Every system has security holes, he added. “We as a species have no idea how to design systems without security holes.”

Schneier pointed out that you could say the design of a supermarket is flawed, because it theoretically allows anyone to walk into the store and steal items off the shelf.

Twitpic, a similar photo-sharing service popular with Twitter users dealt with similar security vulnerabilities two years ago. At the time, singer Britney Spears’s account was among those hacked.

After a right-wing blogger reported that the prominent New York Democrat had posted the picture and directed it to a Washington State college student, Weiner immediately declared that his account had been hacked and deleted the tweet.

Since then, bloggers, Tweeters and hackers have been trying to figure out how to prove or disprove depending on their political leanings – that Weiner himself posted the photo. (After days of unclear statements, Weiner finally said Wednesday he wasn’t sure whether the photo was really of his own crotch — which didn’t really help resolve matters.)

At this point there are still more questions than answers. But a few things have become clear. The photo in question was definitely posted using Yfrog’s service. Yfrog allows you to post a Twitter photo through several means, including using an app which supports the service, logging into Yfrog’s site – or by sending a photo to what is supposed to be a secret email address that Yfrog assigns to you when you sign up.

The email address contains your Twitter username, followed by a random word, and ending with @yfrog.com. (Yfrog refers to this as an “email PIN.”)

Anyone with the email address could have used it to send a photo. But getting that email address is no trivial matter, said ImageShack CEO Jack Levin. (Levin could not be reached yesterday but returned calls and emails today).

While he would not comment directly on the Weiner case, “due to privacy concerns,” he said that “to date we have not had any user complaints about their email PIN being hacked.”

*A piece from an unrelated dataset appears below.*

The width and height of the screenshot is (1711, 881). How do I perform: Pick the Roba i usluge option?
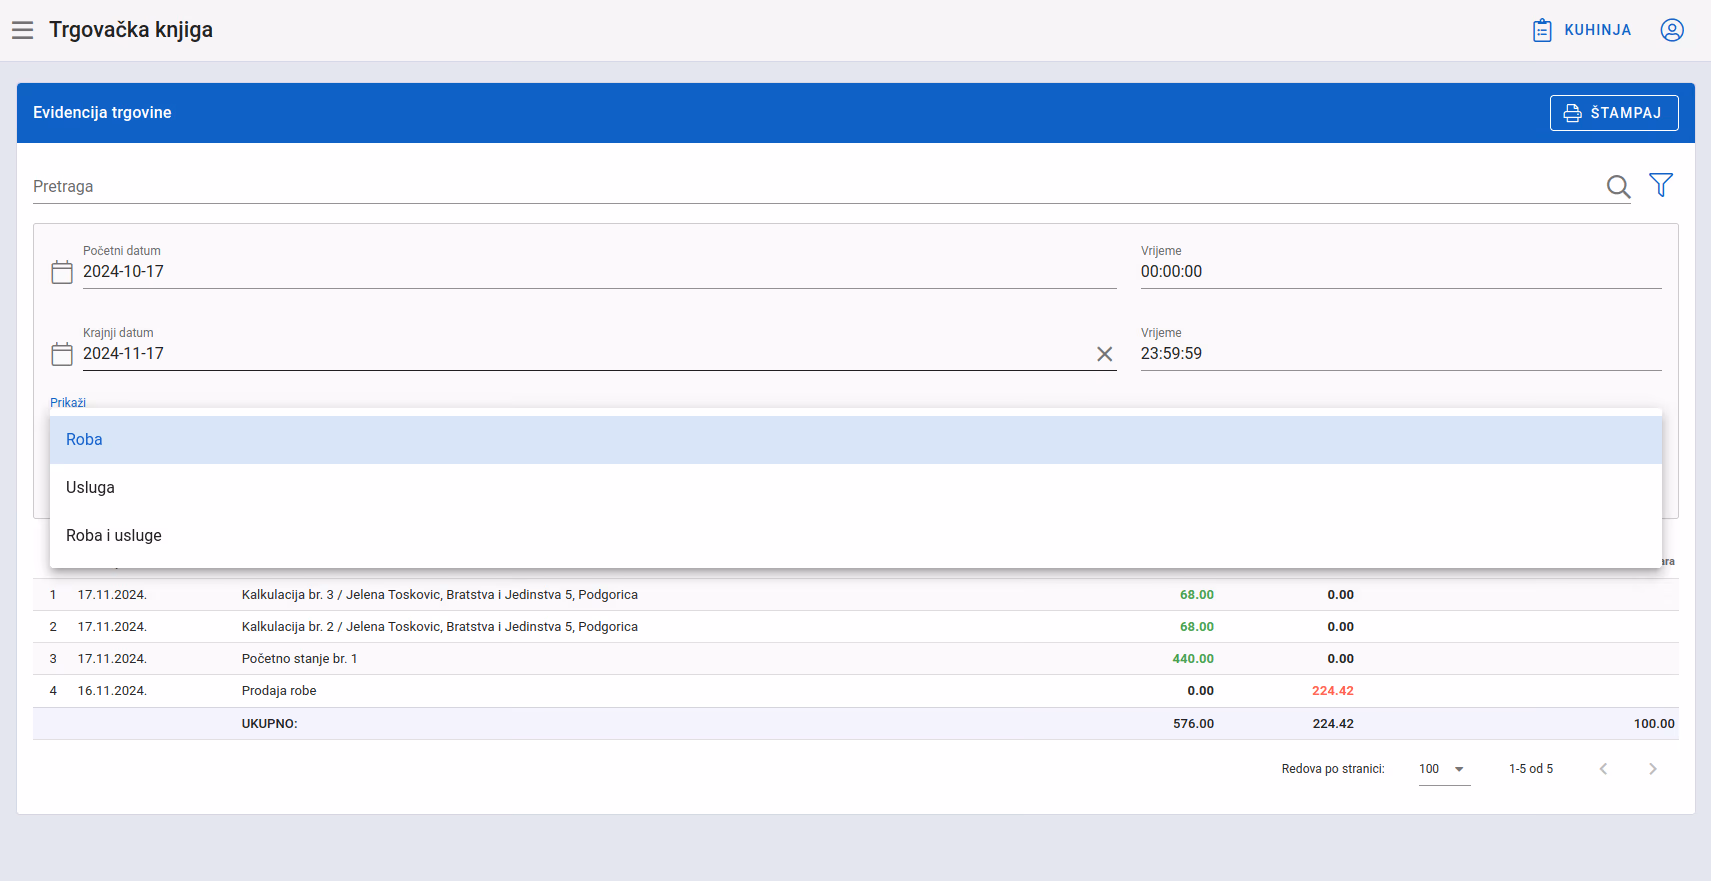856,536
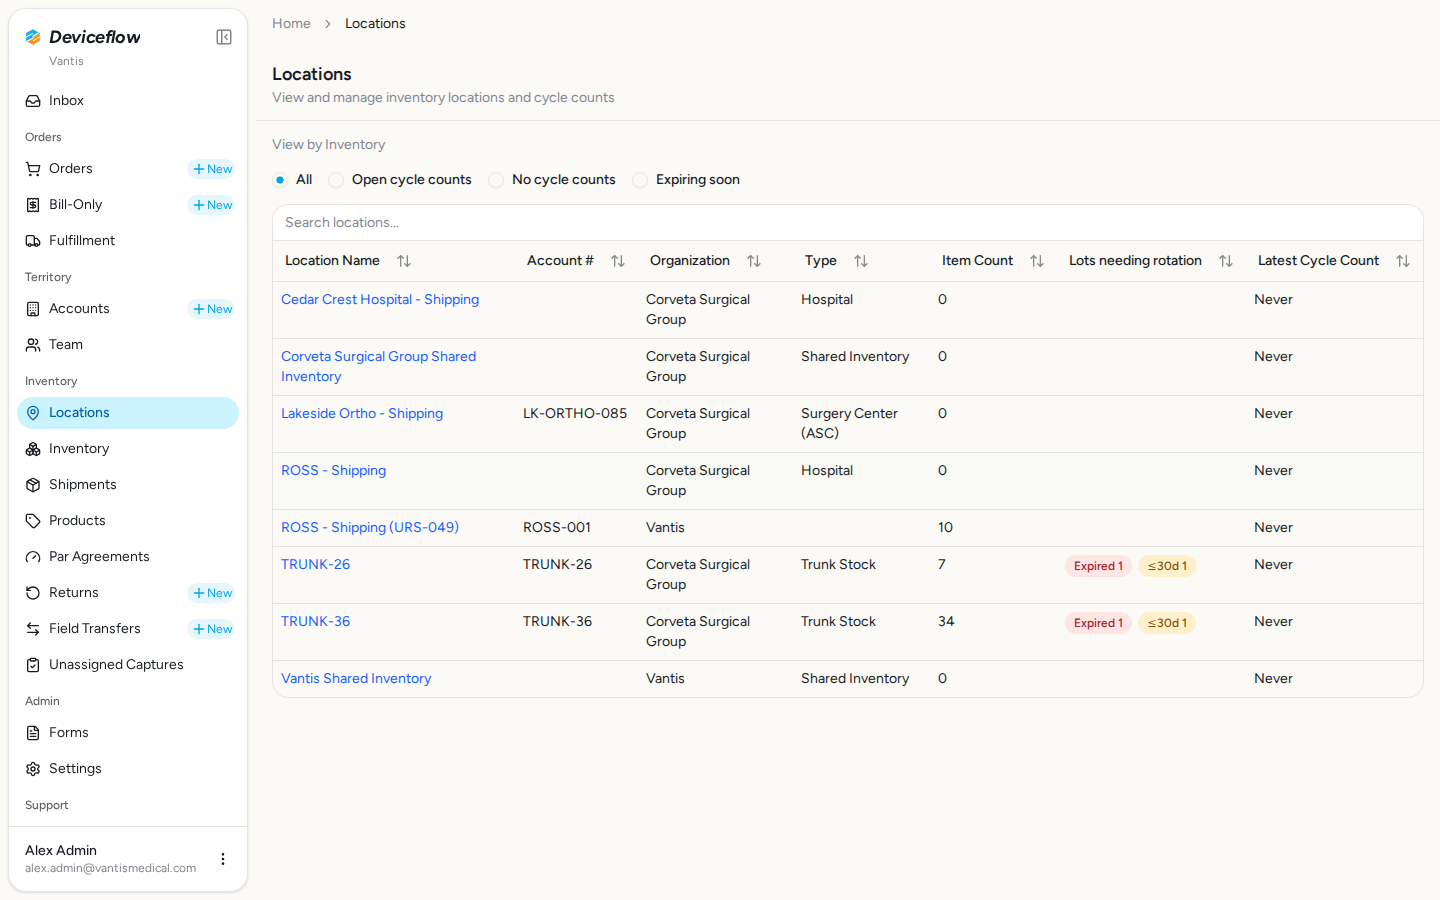Create new order with + New button
Image resolution: width=1440 pixels, height=900 pixels.
point(212,169)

He added that guessing that PIN “is nearly impossible. The possibility is so low you would be spending years trying to guess it.”

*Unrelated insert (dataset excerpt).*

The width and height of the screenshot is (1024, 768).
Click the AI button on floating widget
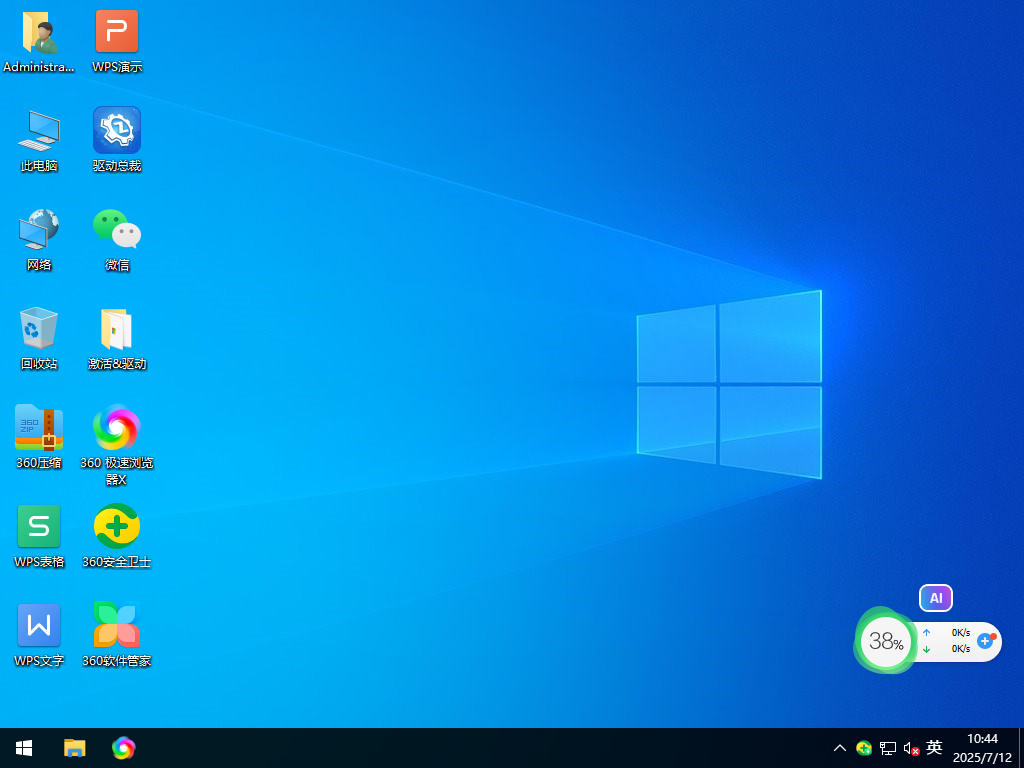pyautogui.click(x=936, y=598)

A brute-force attack would also be nearly impossible, Levin said, because ImageShack’s system locks out email addresses when they’ve attempted to email ten times in an hour, he said. In that type of attack, hackers try random words to eventually guess passwords or other security measures.

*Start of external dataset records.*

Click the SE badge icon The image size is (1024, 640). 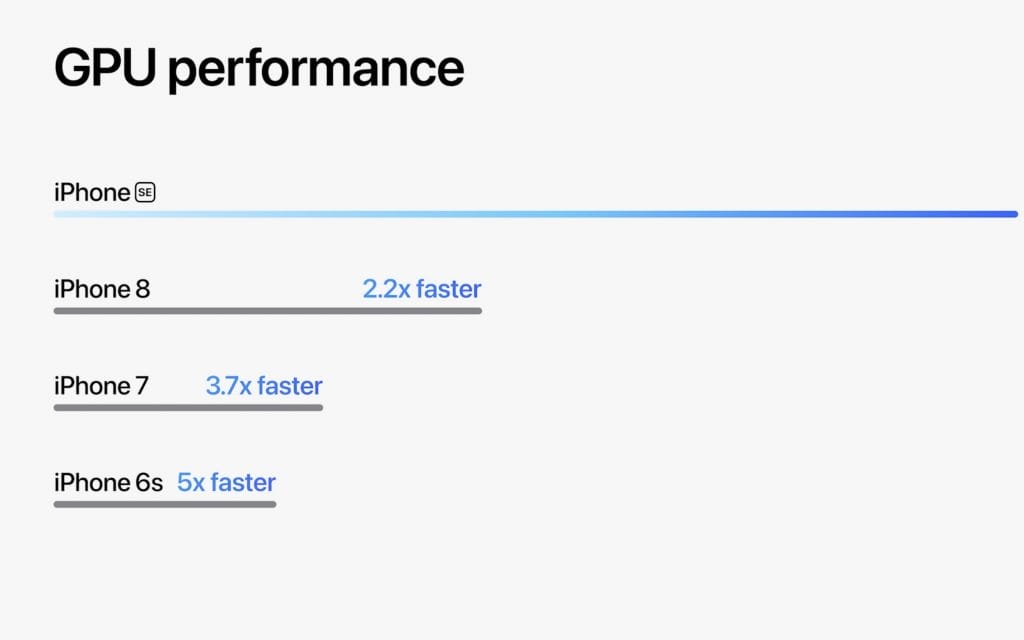tap(145, 193)

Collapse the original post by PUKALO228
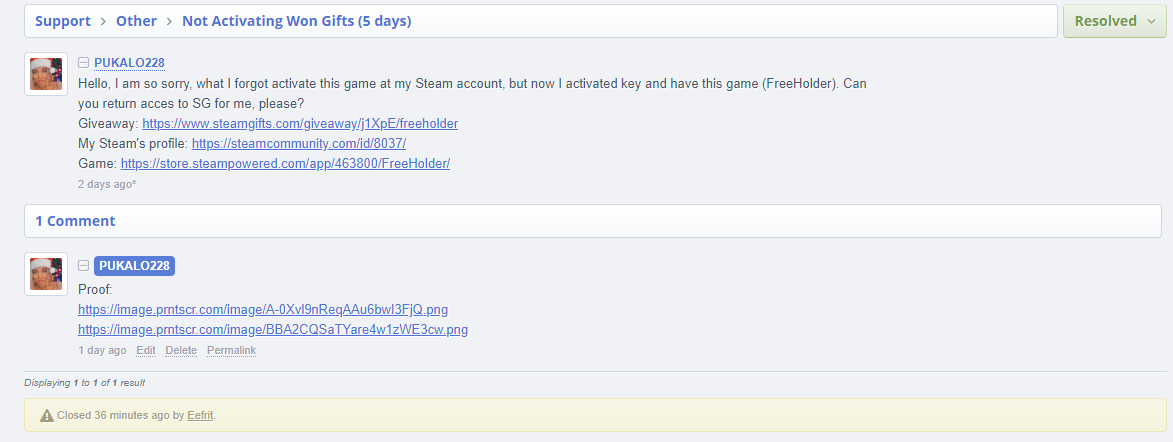(x=84, y=63)
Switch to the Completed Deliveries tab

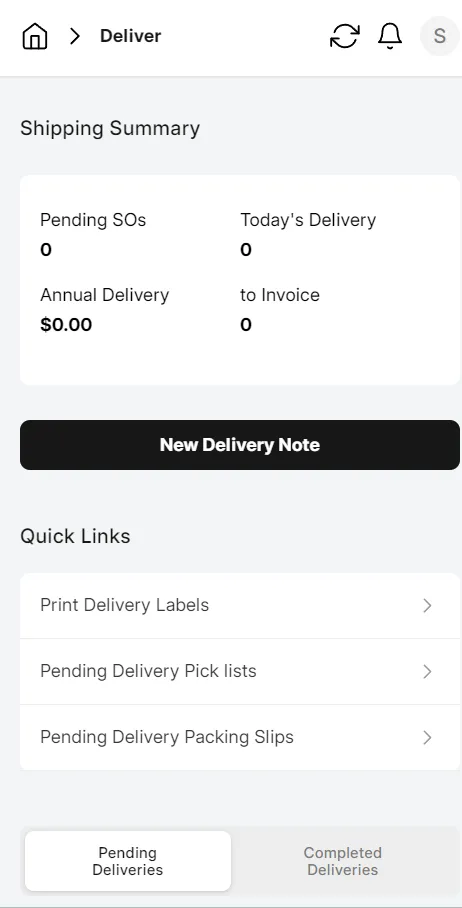pos(343,861)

Despite its confidence in its security, Levin said his company decided to stop the email uploading feature last night because so many people – including those, like the Daily Dot, who were testing the so-called vulnerability — had publicly posted the addresses and in the process, compromised their own Yfrog accounts.

“What we’ve been seeing is a lot of people posting their PINs online the same way you did it with your article,” Levin said. “And we basically decided to protect those users.”

He said his service would be issuing new “PINs,” or posting addresses, to its users.

Levin added that our story was part of the motivation to take down the email feature, because we posted senior editor Grant Robertson’s Yfrog posting address in a graphic that we used. He claimed that our story was “kind of really defaming our efforts and causing our feature to shut down.”

His claim didn’t exactly check out, however. When we pointed out that our story went up after the feature was disabled, he said that our story was only one of many where addresses were posted, and that they had taken down the feature in reaction to all the postings.

He added that posting one’s address violated Yfrog’s site’s terms of service and asked that the Daily Dot take down the graphic.

“We reacted to the situation to protect the privacy of our users,” he said.

Levin would not comment further when pressed by email after Daily Dot editor Owen Thomas posted a tweet criticizing Levin.

As far as getting to the bottom of what happened with Weiner, it’s not likely to happen any time soon.

Did someone hostile to Weiner post the photo as a prank using Yfrog, as Weiner has maintained? Did someone hack into his email and get his passwords? Did he leave his Blackberry lying around with compromising photos that a political operative then used against him? Or did Weiner maybe post his own photo one late Friday night?

“This kind of stuff is extraordinarily hard to prove one way or another,” said Schneier, the security expert.